- **Activity**: From the data below, set down exactly the lines between the one holding "Where should I click to: Open the Refactor" and the one holding "Given: Click the reader chapter list icon", inclusive, and no others.
══ Data for this task
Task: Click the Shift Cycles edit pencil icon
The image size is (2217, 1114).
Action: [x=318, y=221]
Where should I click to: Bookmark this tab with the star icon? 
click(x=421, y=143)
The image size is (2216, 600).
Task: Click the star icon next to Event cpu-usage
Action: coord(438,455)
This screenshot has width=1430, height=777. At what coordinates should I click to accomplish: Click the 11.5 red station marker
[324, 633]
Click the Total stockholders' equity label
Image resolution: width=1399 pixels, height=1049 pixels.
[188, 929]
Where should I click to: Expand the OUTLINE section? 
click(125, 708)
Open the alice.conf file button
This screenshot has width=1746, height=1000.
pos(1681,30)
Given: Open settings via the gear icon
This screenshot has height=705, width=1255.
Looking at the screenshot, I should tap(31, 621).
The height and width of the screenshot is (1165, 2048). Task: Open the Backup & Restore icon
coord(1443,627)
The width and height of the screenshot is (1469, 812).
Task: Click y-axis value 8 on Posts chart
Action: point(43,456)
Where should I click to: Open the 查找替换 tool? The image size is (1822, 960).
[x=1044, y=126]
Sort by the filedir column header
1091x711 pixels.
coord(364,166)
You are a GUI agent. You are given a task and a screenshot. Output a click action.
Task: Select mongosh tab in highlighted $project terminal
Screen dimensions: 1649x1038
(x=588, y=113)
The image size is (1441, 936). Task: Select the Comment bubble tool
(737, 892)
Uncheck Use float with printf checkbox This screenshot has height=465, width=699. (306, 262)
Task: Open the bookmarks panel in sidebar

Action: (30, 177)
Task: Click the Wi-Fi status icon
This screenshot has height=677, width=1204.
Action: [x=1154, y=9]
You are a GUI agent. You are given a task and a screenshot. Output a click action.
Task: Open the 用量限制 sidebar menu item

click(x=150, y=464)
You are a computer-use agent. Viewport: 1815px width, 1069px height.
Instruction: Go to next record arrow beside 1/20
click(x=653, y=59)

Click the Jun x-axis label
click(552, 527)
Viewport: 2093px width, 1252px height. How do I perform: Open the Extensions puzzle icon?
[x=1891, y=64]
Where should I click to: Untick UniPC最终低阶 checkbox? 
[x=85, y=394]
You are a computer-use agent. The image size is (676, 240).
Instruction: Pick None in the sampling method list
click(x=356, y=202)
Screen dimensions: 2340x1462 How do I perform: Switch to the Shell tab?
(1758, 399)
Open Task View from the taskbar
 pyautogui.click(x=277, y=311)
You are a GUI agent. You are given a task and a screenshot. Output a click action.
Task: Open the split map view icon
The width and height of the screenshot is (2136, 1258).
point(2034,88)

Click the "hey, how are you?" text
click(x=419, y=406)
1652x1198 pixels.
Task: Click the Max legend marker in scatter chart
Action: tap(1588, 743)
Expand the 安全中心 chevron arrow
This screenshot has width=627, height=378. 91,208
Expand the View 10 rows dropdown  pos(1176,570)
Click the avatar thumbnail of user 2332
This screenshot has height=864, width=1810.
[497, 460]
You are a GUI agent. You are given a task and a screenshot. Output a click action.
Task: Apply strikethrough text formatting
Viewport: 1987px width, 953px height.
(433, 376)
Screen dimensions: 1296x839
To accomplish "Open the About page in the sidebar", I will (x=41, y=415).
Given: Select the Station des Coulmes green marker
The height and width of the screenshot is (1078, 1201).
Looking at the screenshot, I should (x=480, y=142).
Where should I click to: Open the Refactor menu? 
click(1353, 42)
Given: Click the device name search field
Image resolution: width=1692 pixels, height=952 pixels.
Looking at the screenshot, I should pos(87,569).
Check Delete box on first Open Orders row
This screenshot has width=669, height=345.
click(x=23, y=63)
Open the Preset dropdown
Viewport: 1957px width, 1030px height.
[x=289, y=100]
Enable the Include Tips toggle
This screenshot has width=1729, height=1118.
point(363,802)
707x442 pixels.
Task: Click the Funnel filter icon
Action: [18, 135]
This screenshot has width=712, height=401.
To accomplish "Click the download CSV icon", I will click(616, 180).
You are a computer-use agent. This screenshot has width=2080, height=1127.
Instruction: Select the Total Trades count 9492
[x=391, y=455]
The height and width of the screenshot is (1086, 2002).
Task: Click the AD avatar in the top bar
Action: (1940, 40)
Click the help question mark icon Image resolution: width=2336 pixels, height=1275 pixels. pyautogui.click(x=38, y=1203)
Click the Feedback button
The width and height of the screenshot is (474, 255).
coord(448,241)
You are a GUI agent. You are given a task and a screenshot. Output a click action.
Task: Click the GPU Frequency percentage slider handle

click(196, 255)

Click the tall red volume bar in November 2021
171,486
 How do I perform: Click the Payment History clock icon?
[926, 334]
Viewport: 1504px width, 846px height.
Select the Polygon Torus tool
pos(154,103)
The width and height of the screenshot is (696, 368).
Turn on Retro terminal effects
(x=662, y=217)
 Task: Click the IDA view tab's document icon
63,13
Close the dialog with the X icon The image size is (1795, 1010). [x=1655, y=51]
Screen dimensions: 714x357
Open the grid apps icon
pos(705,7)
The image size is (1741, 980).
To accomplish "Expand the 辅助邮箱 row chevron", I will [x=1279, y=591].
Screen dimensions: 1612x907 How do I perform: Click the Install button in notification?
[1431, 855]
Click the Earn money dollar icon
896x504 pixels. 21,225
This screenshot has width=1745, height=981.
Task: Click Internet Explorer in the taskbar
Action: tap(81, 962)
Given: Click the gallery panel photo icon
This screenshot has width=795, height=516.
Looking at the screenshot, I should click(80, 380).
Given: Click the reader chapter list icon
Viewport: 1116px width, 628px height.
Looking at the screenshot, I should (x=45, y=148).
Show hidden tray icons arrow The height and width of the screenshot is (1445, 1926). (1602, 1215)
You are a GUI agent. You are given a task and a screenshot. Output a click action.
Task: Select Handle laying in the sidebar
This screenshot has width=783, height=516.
════
- **Solution to this task**:
Where should I click to: Open the Refactor menu? 
click(1353, 42)
Given: Click the device name search field
Image resolution: width=1692 pixels, height=952 pixels.
Looking at the screenshot, I should pos(87,569).
Check Delete box on first Open Orders row
This screenshot has width=669, height=345.
click(x=23, y=63)
Open the Preset dropdown
Viewport: 1957px width, 1030px height.
[x=289, y=100]
Enable the Include Tips toggle
This screenshot has width=1729, height=1118.
point(363,802)
707x442 pixels.
Task: Click the Funnel filter icon
Action: [18, 135]
This screenshot has width=712, height=401.
To accomplish "Click the download CSV icon", I will click(616, 180).
You are a computer-use agent. This screenshot has width=2080, height=1127.
Instruction: Select the Total Trades count 9492
[x=391, y=455]
The height and width of the screenshot is (1086, 2002).
Task: Click the AD avatar in the top bar
Action: (1940, 40)
Click the help question mark icon Image resolution: width=2336 pixels, height=1275 pixels. pyautogui.click(x=38, y=1203)
Click the Feedback button
The width and height of the screenshot is (474, 255).
coord(448,241)
You are a GUI agent. You are given a task and a screenshot. Output a click action.
Task: Click the GPU Frequency percentage slider handle

click(196, 255)

Click the tall red volume bar in November 2021
171,486
 How do I perform: Click the Payment History clock icon?
[926, 334]
Viewport: 1504px width, 846px height.
Select the Polygon Torus tool
pos(154,103)
The width and height of the screenshot is (696, 368).
Turn on Retro terminal effects
(x=662, y=217)
 Task: Click the IDA view tab's document icon
63,13
Close the dialog with the X icon The image size is (1795, 1010). [x=1655, y=51]
Screen dimensions: 714x357
Open the grid apps icon
pos(705,7)
The image size is (1741, 980).
To accomplish "Expand the 辅助邮箱 row chevron", I will [x=1279, y=591].
Screen dimensions: 1612x907 How do I perform: Click the Install button in notification?
[1431, 855]
Click the Earn money dollar icon
896x504 pixels. 21,225
This screenshot has width=1745, height=981.
Task: Click Internet Explorer in the taskbar
Action: tap(81, 962)
Given: Click the gallery panel photo icon
This screenshot has width=795, height=516.
Looking at the screenshot, I should click(80, 380).
Given: Click the reader chapter list icon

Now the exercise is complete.